The conversion of acoustic signals (sound) to electrical signals, and vice-versa, is a technology that has found widespread practical applications. These include, for example: microphones and loudspeakers for sound recording and reproduction at audio frequencies (approx 20 Hz to 20 kHz); transducers for ultrasonic pulse-echo measurement and ultrasonic imaging systems (approx 20 KHz to 100s of MHz); and surface acoustic wave devices for signal processing in mobile communication devices (100s of MHz to a few GHz). The aim of this project is to develop a new technology for conversion between acoustic and electromagnetic (EM) signals, which works at much higher frequencies (10s of GHz to a few THz) and exploits acoustoelectric and piezojunction effects in semiconductor nanostructures and devices.

Acoustoelectric effects in semiconductors are due to the electrons "riding" the acoustic wave as it travels through the crystal. The electrons are effectively dragged along by the sound wave from one electrical contact to the other, giving rise to an electrical current. We have recently obtained experimental evidence for acoustoelectric effect at acoustic wave frequencies up to 100s of GHz in semiconductor nanostructures which points to the feasibility of the proposed project to reach the THz range. The piezojunction effect is a related phenomenon, where the sound wave modulates the electrical conduction across an interface, or junction, between semiconductors such as found in, for example, diodes and transistors. Again, recent experimental evidence obtained by us shows that the piezojunction effect works to very high (THz) frequencies. In the project we will investigate a number of the most promising devices for acoustoelectric applications, and optimise their sensitivity and speed in response to the THz acoustic waves generated by ultrafast laser techniques or saser (sound laser).

Potential applications, which we will explore in this project, include: new and improved methods of generation, manipulation and detection of THZ EM waves, e.g. heterodyne mixing of THz sound with THz EM waves, which have applications is scientific research, medical imaging and security screening; and the generation and detection of nanometre wavelength hypersound, which may be used to extend the established ultrasonics measurement and imaging techniques to the study of materials and structures at the nanoscale.

This research programme addresses a new area of science and technology, that of terahertz (THz) acousto-electronics.
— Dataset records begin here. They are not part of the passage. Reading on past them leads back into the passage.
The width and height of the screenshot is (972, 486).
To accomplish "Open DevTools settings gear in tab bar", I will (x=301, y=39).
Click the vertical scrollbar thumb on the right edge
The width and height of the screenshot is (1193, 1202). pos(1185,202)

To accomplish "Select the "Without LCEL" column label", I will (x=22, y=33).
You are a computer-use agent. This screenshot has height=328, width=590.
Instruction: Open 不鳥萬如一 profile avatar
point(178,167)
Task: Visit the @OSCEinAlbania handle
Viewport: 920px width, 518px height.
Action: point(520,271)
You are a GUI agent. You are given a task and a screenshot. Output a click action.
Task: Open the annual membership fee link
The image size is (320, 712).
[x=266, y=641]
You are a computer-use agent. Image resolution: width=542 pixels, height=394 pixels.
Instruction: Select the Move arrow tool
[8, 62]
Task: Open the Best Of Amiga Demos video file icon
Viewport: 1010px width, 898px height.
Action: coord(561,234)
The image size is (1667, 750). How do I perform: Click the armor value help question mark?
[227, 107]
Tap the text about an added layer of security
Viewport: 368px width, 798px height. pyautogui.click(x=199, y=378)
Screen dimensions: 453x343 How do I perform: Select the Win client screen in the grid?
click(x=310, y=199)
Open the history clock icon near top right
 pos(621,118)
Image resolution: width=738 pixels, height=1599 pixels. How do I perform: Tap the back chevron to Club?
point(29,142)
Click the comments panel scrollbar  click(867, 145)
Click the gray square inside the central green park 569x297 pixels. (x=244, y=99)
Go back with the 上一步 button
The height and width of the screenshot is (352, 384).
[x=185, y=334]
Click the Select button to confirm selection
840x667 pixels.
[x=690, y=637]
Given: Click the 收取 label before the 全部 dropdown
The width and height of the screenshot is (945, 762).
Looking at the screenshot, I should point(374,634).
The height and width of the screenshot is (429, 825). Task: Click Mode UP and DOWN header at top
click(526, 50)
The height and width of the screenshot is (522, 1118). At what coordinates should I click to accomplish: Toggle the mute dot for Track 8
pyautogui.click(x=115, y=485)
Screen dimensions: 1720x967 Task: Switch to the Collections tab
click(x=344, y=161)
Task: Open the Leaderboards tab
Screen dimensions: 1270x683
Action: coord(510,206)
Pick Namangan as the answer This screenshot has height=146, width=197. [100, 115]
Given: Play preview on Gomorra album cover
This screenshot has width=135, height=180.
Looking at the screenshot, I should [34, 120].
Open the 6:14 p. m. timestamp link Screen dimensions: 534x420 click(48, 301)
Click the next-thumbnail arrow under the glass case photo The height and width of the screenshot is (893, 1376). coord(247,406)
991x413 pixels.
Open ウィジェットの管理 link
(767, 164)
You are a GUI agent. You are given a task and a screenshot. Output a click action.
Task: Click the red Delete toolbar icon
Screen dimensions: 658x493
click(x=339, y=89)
The research objectives are concerned with reaching a fundamental understanding of THz acousto-electric phenomena in semiconductor nanodevices and, through the integration of THz acoustics with THz electromagnetic technologies, developing a brand new class of electronic devices for high-frequency applications, which is an area identified for growth in the EPSRC "Shaping Capability" exercise. The project will impact on a number of the EPSRC thematic areas including: Information and communication technologies; Engineering; Physical sciences; and Healthcare technologies.
In the medium to long term, the project has the potential for significant economic and societal impact, through the development of new high-frequency devices and techniques. For example, applications of the THz acousto-electronic technologies in Information and Communications technologies include:

(1) single-chip low phase noise THz sources based on conversion of sound laser (saser) acoustic radiation to electromagnetic radiation;

(2) bulk acoustic wave filters working at frequencies up to 100s of GHz. The bandpass filter element in this case would be a superlattice structure sandwiched between the acoustoelectric devices used for conversion between sub-THz electrical and acoustical signals. Such devices could potentially be integrated with the acoustic/THz mixer, which will be developed in this project, and also conventional SAW IF filters to provide a complete sub-THz receiver front end including pre-selection, mixing and bandpass filtering elements on a single device.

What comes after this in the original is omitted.